Mike has crossed the border from which there is no return |
Mike Skinner and I
were the same age, both originally from Bulawayo, both incorrigible bachelors, and
of similar build. We shared for some
years a passion for the slightly mad activity of rock-climbing, until for some
reason he more or less abandoned that for the slightly madder activity of
para-sailing. For both of us Rhodes and
Grahamstown had become our second home.
Mike loved the desert,
drawn repeatedly to the Kalahari. I
never got to join him there; but we did climb many local crags, and the
Compassberg, and Mary near Tarkastad; and we 4x4’d with John McKinnell through
mountainous Lesotho. He and I shared
one particularly memorable desert adventure – a trip to Namibia, with our
friend Nikki. We visited Ais-Ais and
Sossusvlei and Windhoek, then headed north for even drier regions. We camped one night in the lee of the massif
of the Brandberg, and Mikey decided to bake some bread, from scratch. This poem relates what happened:
BREAD OF LIFE
The night of the Brandberg
closes about us,
warm as fur. Our fire, fading on the sand, feels
like the centre of
life. Mike rakes away the coals
and unearths the pot
beneath them
where the bread’s
been invisibly baking.
He lifts the heavy
lid, shines the torch in.
There is no
bread. Nothing. A black iron hole
swallowing our
astonishment.
We do find it after
some seconds –
so puffed up with
exuberant yeasty life
it was stuck to the
lid itself.
But now there really
is no loaf:
death has lifted its
lid on a hollow
black as an impenetrable
hunger.
Whatever else we
might cherish and taste,
that is a loaf from
which we cannot eat again.
Mikey has the best view of all now. |
We went on then to
climb the famous Spitzkoppe, spectacularly shaped in yellowing colours but made
of ghastly decomposing granite chutes that skinned our knees. Then it was on to the petroglyph galleries of
Twyfelfontein, and the strangely pristine coastal town of Swakopmund – where we
found that the police were looking for us.
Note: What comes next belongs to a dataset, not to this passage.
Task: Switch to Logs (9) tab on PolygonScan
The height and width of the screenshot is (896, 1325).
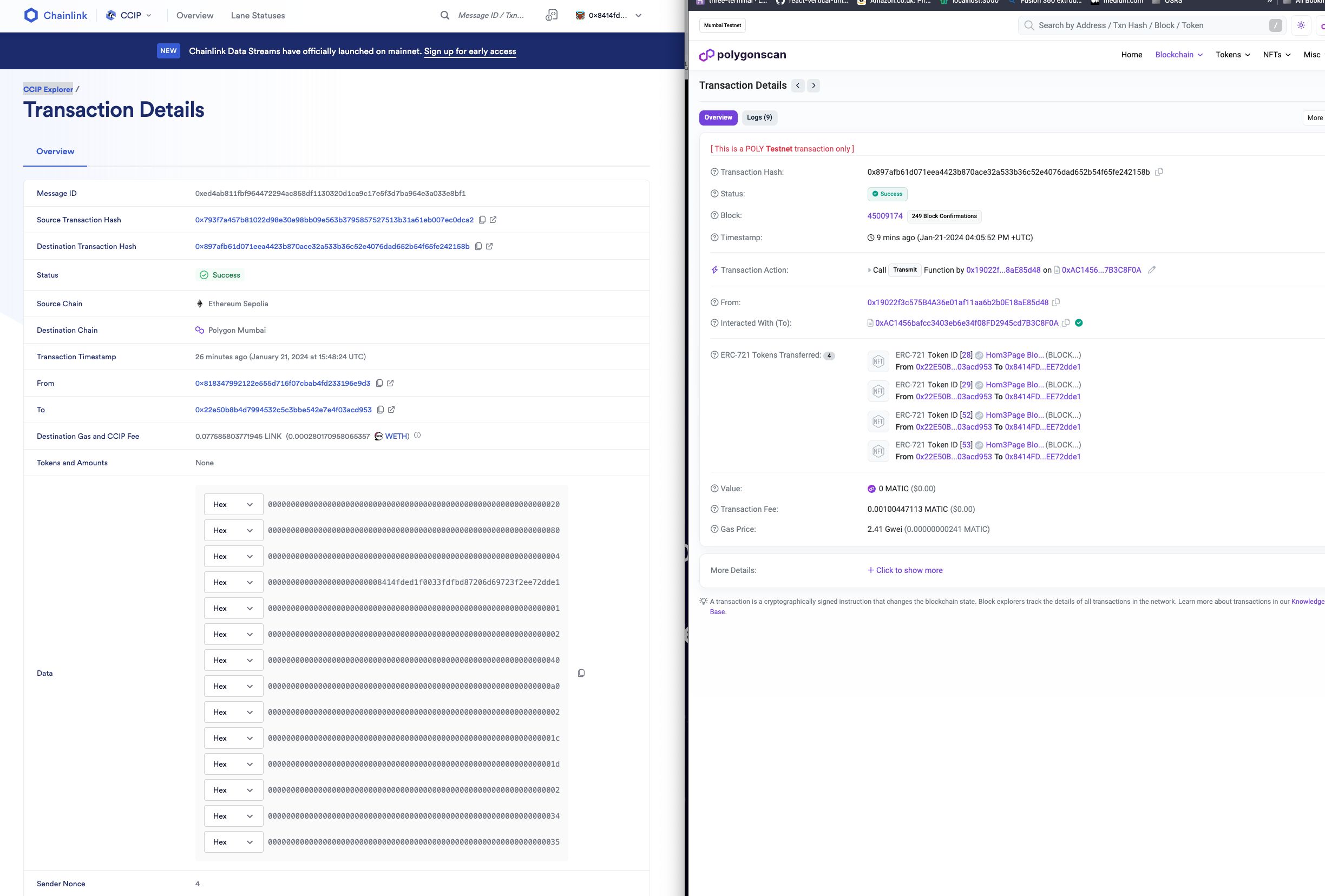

Or, specifically, looking for Mike: his father had been shot in a house
break-in in Bulawayo. We raced him back
to Windhoek to catch a plane home – then Nikki and I continued the holiday in
Mike’s white Toyota 4x4. We felt weird,
vaguely guilty, and bereft of Mike’s robust pragmatism, mechanical acumen, and
genial quietness. But it was what Mike
wanted us to do.
Mike at Twyfelfontein |
He was always so:
unfailingly selfless, gently uncomplicated, keeping any distress close to
himself. He could express robust
criticism of the world’s miscreants, including whoever killed his father, but
there wasn’t a mean fibre in his body. He
was a man of parts – he could play the piano, cook, build stuff with meticulous
care, run his pharmaceutical unit – but was not one for introspection, or
saying much about his inner self, or imposing on one for help.
I saw relatively
little of him these last couple of years, though most recently I think he was
grateful that he and I could share some illness stories – rather as we had
periodically commiserated over our expanding middle-aged bellies. He would shrug and monosyllabically profess
his positivity and hand it all over to God, blinking his eyes like a slightly
nervous raccoon and grinning shyly with his small teeth. I told him to call me, any time, for
anything, but he did not – and suddenly it was too late.
I am so grateful for
having known him, knowing I could do no better than to judge my own life-decisions
by the single criterion: would Mikey Skinner have approved?
ELEGY FOR MIKEY
I am cutting out
alien trees
halfway down the
hill
when the phone call
comes.
A knot in my stomach
has been waiting.
Our lovely Mike is
gone.
So blessed in his
modesty and quiet
almost none of us even
knew he was ill.
Our lovely Mikey is
gone.
The cellphone sits
like a hollow in my hand.
The sun is a hollow
in the low sky.
I think of the world
that Mike has left:
our campuses afire, Somalia
starving,
Syria ruined,
etcetera, etcetera.
Spitzkoppe |
Sometimes it seems
it’s not Death
that is so
intractable and opaque
but Life itself. I should have
spent more time with
him. I should,
I should... But Mikey
is gone.
And now we can only
leave the lopped
branches of guilt
to lie where they
fall, and try to love
whoever we can, when
we can,
as much as we can, for
as long
as time is running
in our veins.
*****
A lovely person. The fct that none of us knew that he was ill made his death even more shocking.
ReplyDeleteBrian Jackson
I feel your pain and loss too Dan. Sometime one doesn't have to be together (or "in contact") to feel supported though. And I'm sure the nature of your friendship was such that Mike did call/contact you in his own way.